Brief: Scan the data below and pick out the lines containing the word "agent".

Data for analysis:

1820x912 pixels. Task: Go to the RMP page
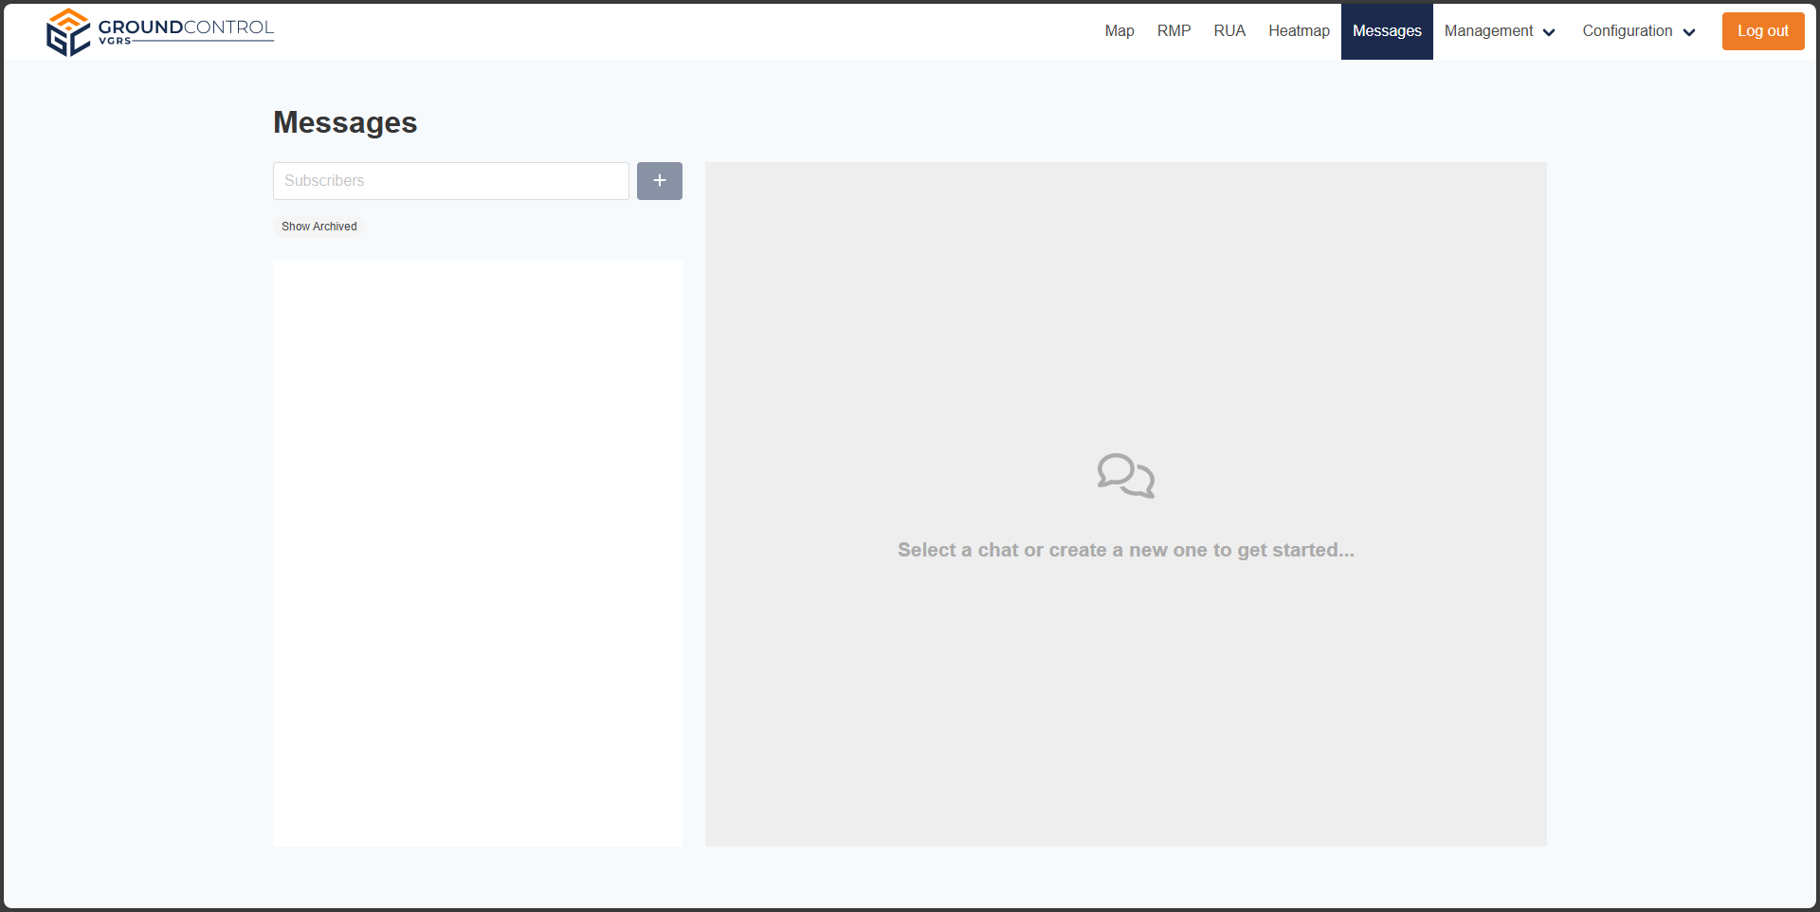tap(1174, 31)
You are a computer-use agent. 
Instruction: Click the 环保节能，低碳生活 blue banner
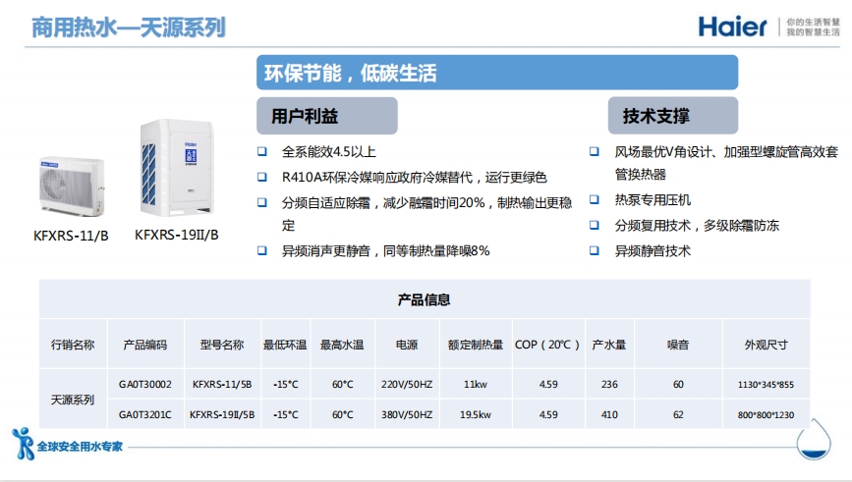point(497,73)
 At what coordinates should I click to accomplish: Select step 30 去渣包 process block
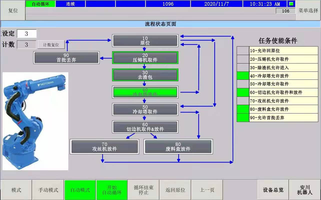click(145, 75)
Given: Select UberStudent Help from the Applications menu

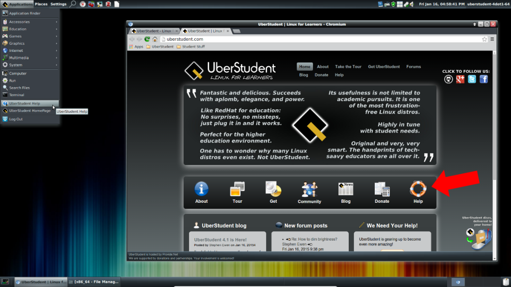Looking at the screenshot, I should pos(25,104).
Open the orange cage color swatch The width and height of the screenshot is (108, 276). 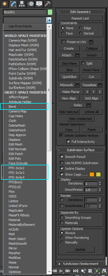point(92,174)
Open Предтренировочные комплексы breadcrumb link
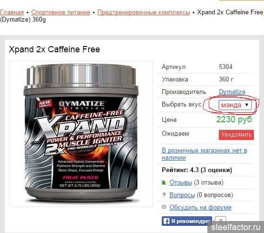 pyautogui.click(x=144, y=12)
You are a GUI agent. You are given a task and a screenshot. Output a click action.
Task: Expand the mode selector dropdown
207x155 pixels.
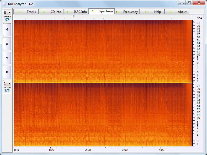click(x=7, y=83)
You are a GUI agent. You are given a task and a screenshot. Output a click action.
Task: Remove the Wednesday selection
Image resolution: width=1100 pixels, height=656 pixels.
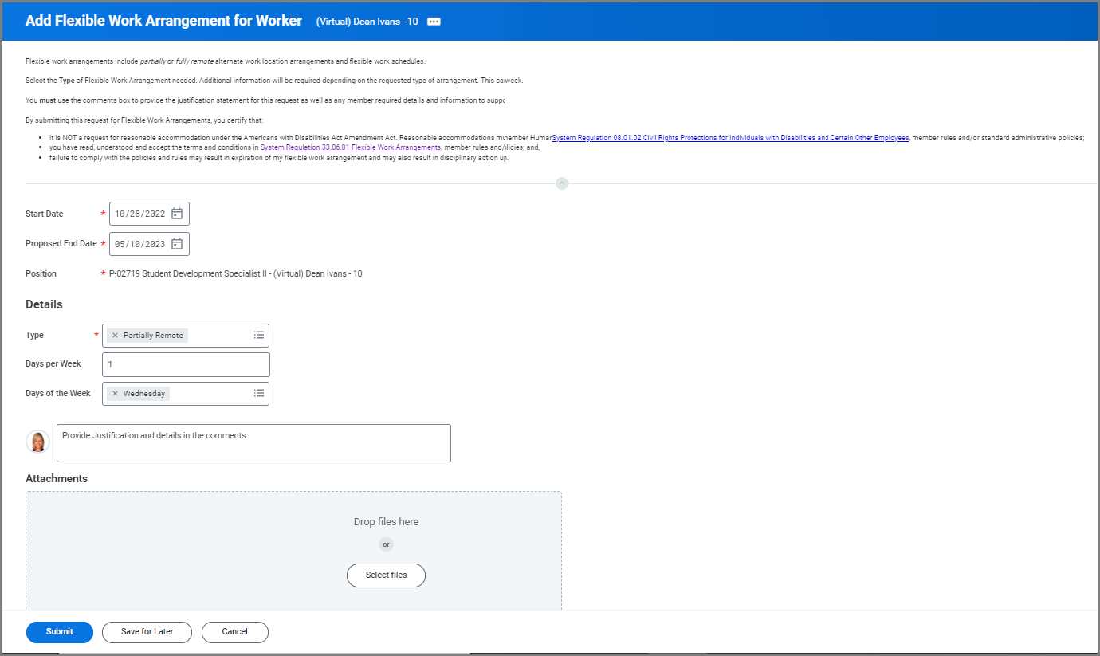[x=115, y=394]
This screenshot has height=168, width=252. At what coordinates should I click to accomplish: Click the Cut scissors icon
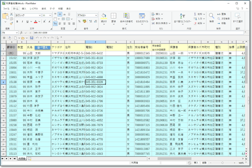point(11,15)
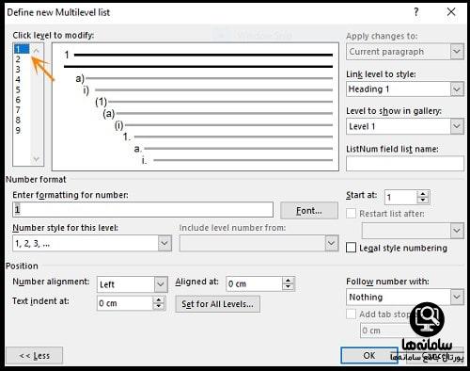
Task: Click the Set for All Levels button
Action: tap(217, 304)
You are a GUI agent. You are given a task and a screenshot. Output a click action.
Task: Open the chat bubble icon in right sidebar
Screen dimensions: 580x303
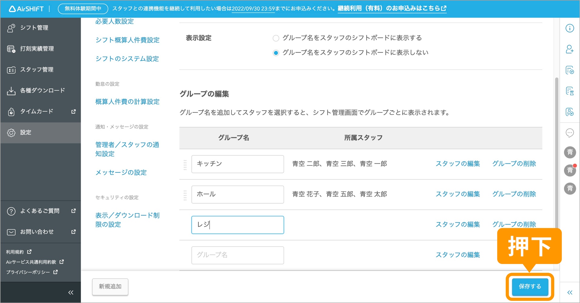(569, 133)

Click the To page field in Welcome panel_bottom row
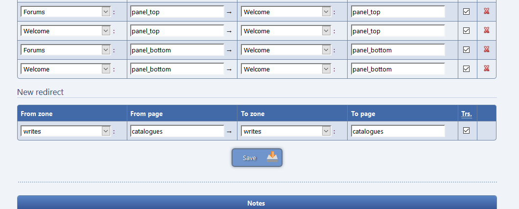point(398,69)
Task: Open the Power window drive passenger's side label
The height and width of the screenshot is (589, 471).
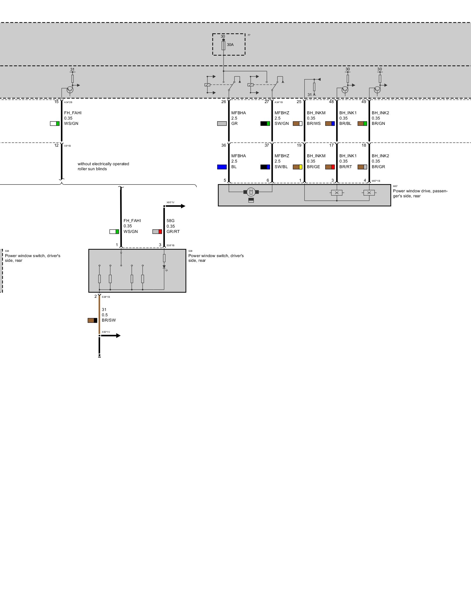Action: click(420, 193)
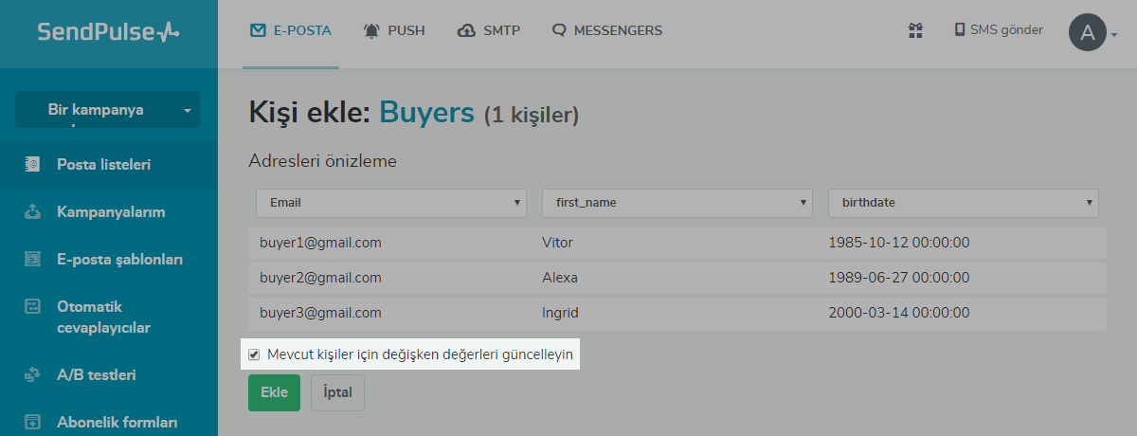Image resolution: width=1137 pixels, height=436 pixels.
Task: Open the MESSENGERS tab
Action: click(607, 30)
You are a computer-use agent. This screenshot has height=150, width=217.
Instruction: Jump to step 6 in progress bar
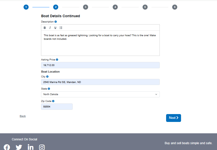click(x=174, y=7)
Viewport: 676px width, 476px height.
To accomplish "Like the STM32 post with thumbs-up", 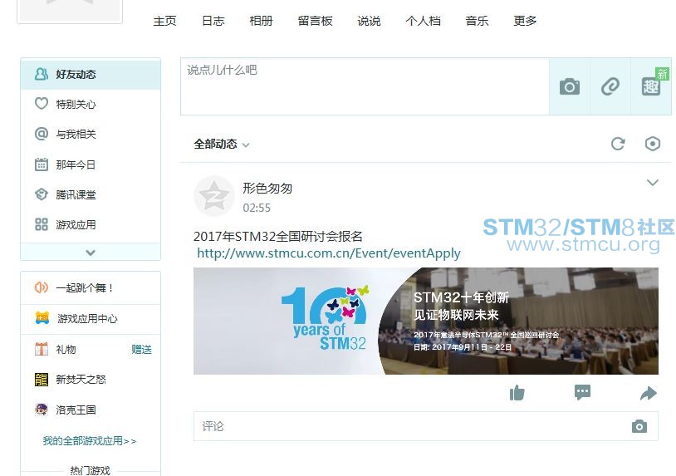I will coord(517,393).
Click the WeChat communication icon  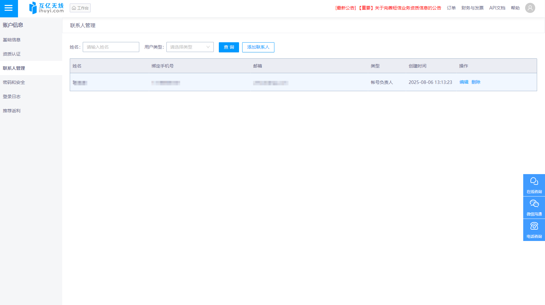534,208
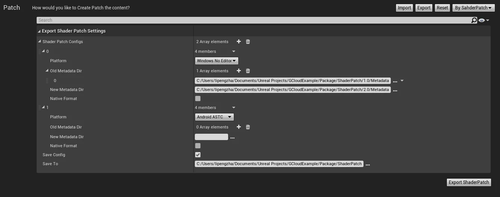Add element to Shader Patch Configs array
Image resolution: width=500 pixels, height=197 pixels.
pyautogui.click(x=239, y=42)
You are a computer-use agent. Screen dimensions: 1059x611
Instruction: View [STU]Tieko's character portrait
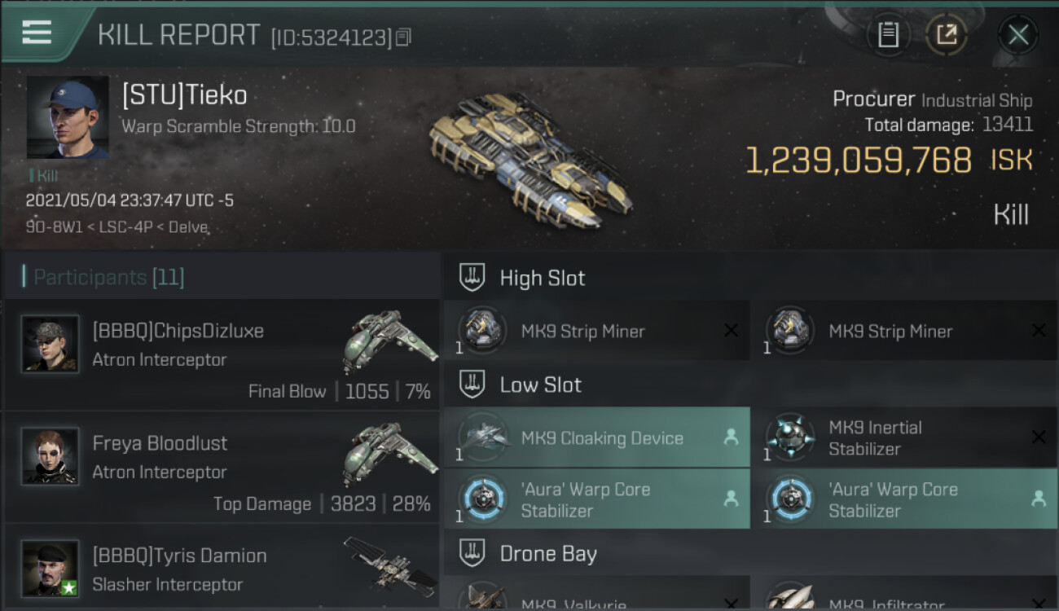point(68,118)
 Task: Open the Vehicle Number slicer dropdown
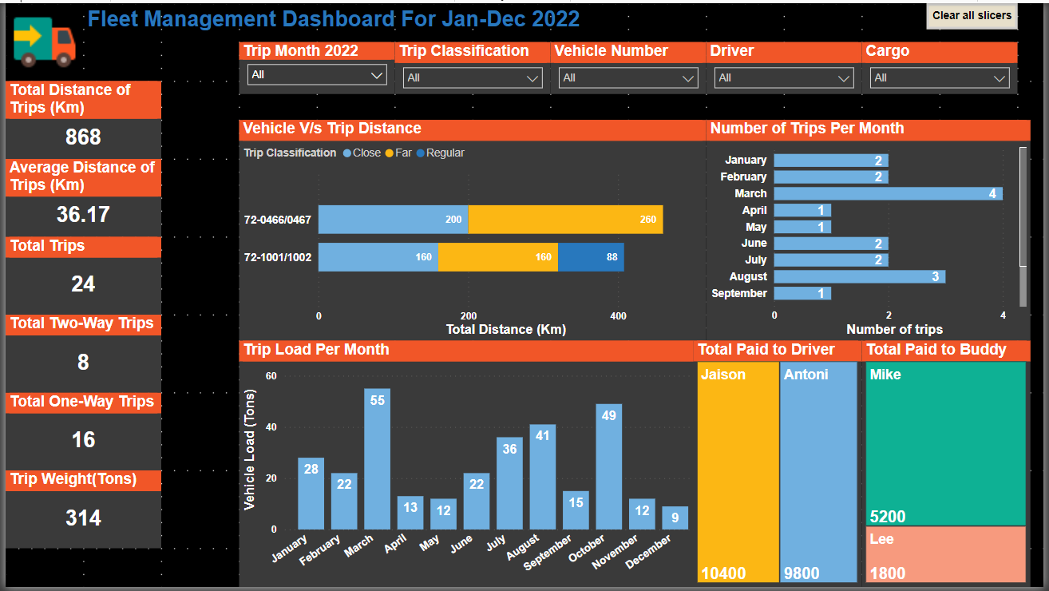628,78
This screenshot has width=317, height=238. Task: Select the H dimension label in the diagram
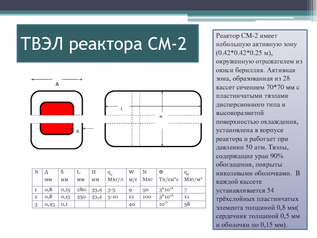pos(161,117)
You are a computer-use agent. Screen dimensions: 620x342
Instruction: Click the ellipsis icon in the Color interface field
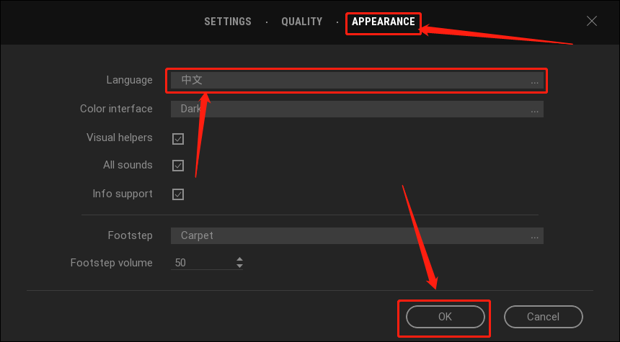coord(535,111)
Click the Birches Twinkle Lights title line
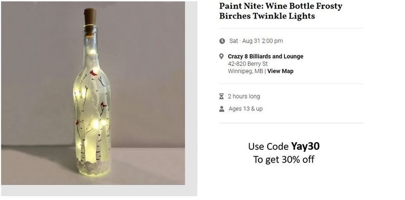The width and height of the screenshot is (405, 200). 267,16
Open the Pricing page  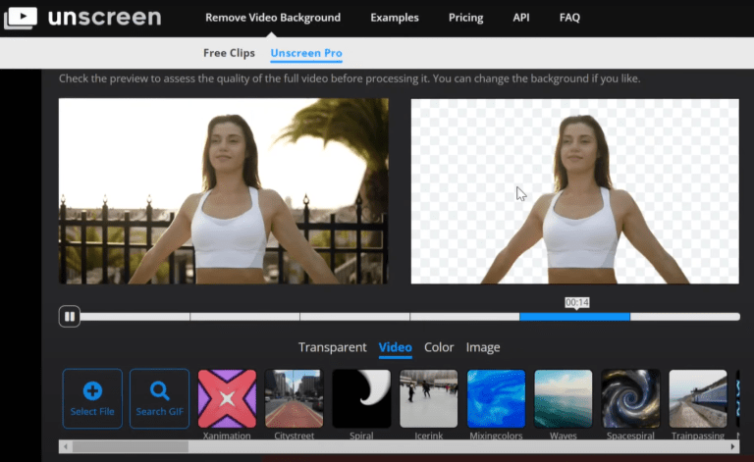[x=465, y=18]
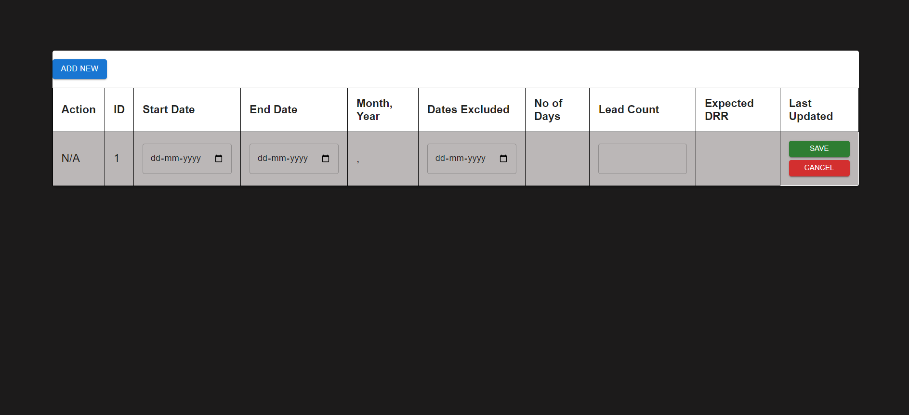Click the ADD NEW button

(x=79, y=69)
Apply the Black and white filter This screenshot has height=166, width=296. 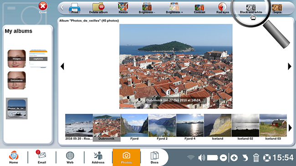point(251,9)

Answer to the exercise:
You are a computer-use agent. 
You are a GUI agent. You are given a task and a screenshot. Output a click action.
You are a GUI agent. You are given a task and a screenshot. Output a click action.
You are a GUI agent. You are given a task and a screenshot. Output a click action.
You are a computer-use agent. This screenshot has height=150, width=217.
You are a computer-use agent. Screen dimensions: 1059x611
You are a computer-use agent. Screen dimensions: 620x342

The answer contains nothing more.